Despite the neat breakdown between ‘narratology’ and ‘ludology’, which would seem to capture all there is to know about video games, there is a third space that games-about-history inhabit. Elliot and Kappel’s recent ‘Playing with the Past’ (2013) neatly captures this aspect. They point out that while games are systems of rules interpreted by the computer referee, and while these systems are enveloped within a narrative, games-about-the-past have a larger historical narrative within which the game’s narrative must take place. That is to say, the players and designers are working within historical frameworks from the outset that inform their understanding of the past. Hence to make the game, to play the game, necessarily involves the kind of historical thinking (about contingency, about causality, about equifinality) that characterizes professional thinking about the past. ‘Why did that happen? What would happen if?’ are questions players ask about the game, which are very nearly the same thing that we ask of the past.

The fact of the matter is, while the content of a game is important, it is not as important as the system of rules and relationships that govern the emergent play; reflecting on why game play evolves the way it does forces the player to understand the rules of representation. This means that game players think about the past in ways that are the same as the kind of thinking about the past that we want in our students and publics. If one studies the communities of players that coalesce around particular games (especially games that allow for ‘modding’, or re-writing of the game rules, e.g, the Civilization franchise), one finds quite heated discussions about how best to represent the past, debates over the consequences and meanings of modifications to the games, and – while maybe sometimes not the most factually informed debates – a keen understanding of process in the past (Graham, rolling own article).


The training of archaeologists has long had an emphasis on the practical – we learn how to be archaeologists by doing archaeology. We perform the learning. Where, and from whom, we learn the hands-on aspects of archaeology has a deep influence on how we think archaeologically, how we understand the past. This is of course why we speak of ‘schools’ of thought. To play a video game well involves that same aspect of performance, and the ‘who made this and how did they imagine the world’ matters equally as much. When we play a game well, we have internalized how that game represents its world. We have internalized an understanding of the system of rules and relationships that we might not even be aware of. The learning that happens through video games is deep, and is tied to what psychologists call ‘flow’. Games don’t just represent a world: they actively watch the player. The best games adjust their difficulty in such a way as to achieve a flow state, a sense of mastery that sits in the sweet spot where the challenge is just hard enough to be difficult, but not so difficult that the player gives up in frustration.  The best learning, in whatever context, is tied to that same sense.
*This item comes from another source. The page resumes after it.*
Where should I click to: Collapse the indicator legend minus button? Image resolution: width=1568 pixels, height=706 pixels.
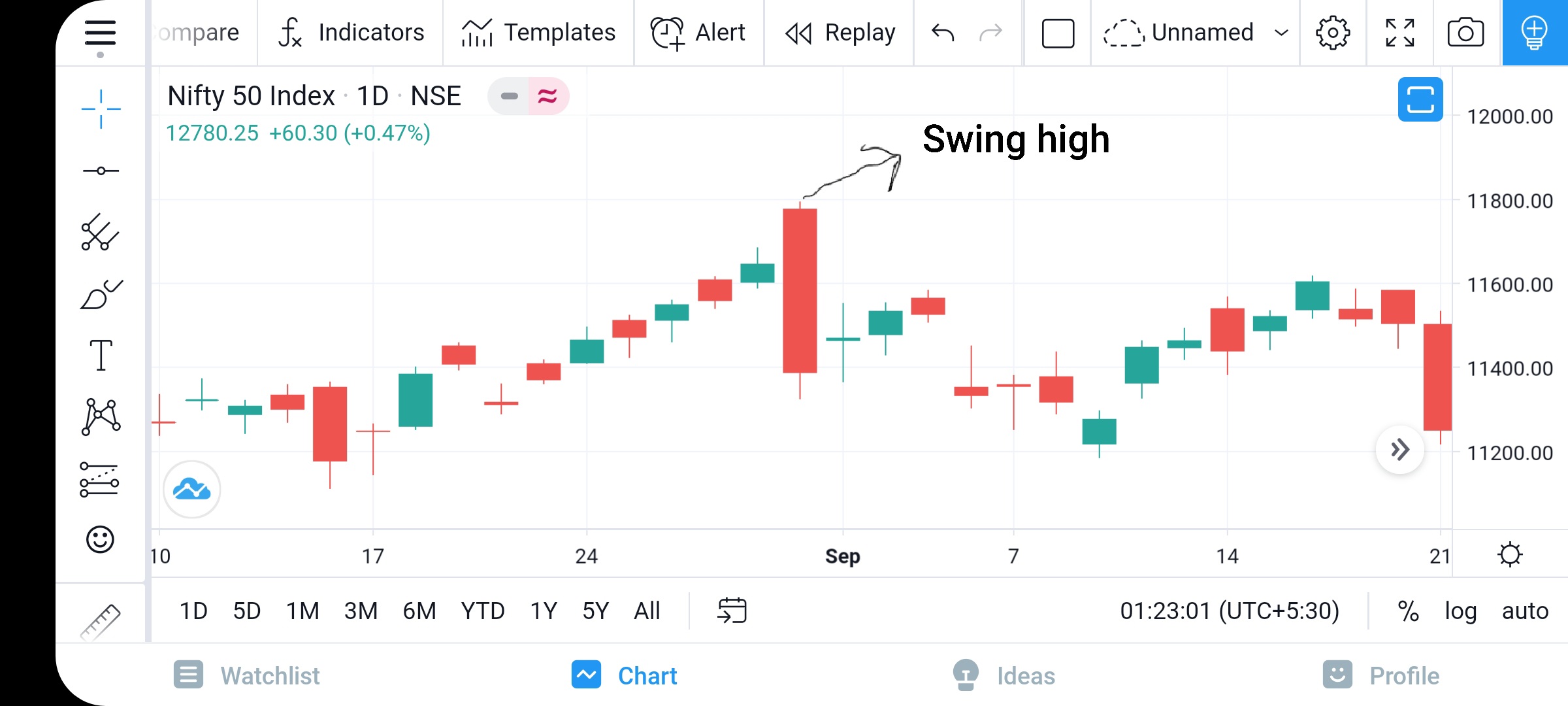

In representing a world to use, the system of rules and relationships that govern the emergent game play are akin to the systems of rules and relationships that we as scholars use to construct our ideas about the past: game rules are historiography. They are method and theory, all in one.  In the same way that an agent based simulation of the past encodes our ideas about how phenomenon x worked in the past (so that we can see what the consequences are of that idea for household formation amongst the Anasazi, say) game rules do encode ideas about (inter alia) power, ideology, action, colonialism, and empire. The game theorist Ian Bogost calls these ‘procedural rhetorics’, the arguments made by code (2007); the historian William Urrichio explicitly called code historiography (2005).  Games about the past will be played, experienced, and internalized by orders of magnitude more people than who ever read our formal archaeologies. And the experience will resonate far more deeply than any visit to a site or museum. We ignore games as a venue for our scholarship at our peril.

The Payoff

I have been arguing by omission that the content, the window dressing (the pretty graphics; the hyper-realistic depictions of textures and atmospheres, the 3d sound, the voice acting) does not matter nearly as much as close experience and engagement with the code and its emergent outcomes. That engagements allows a connection here with the kind of archaeology argued for by scholars such as Stuart Eve (xxxx) that seeks to use the mechanics of games and allied technologies such as mixed or augmented realities to focus on understanding the systems of relationships amongst the full sensory experience of the past. Eve calls this an ‘embodied GIS’ which does not focus on the archaeologist’s subjective experience of place, but rather, explores how sound, views, lighting (and indeed, smell and touch) combine or are constrained by the archaeology of a place experienced in that place.  This suggests a way forward for the use of games as both a tool for research on the past, and a way to communicate that research to our various publics.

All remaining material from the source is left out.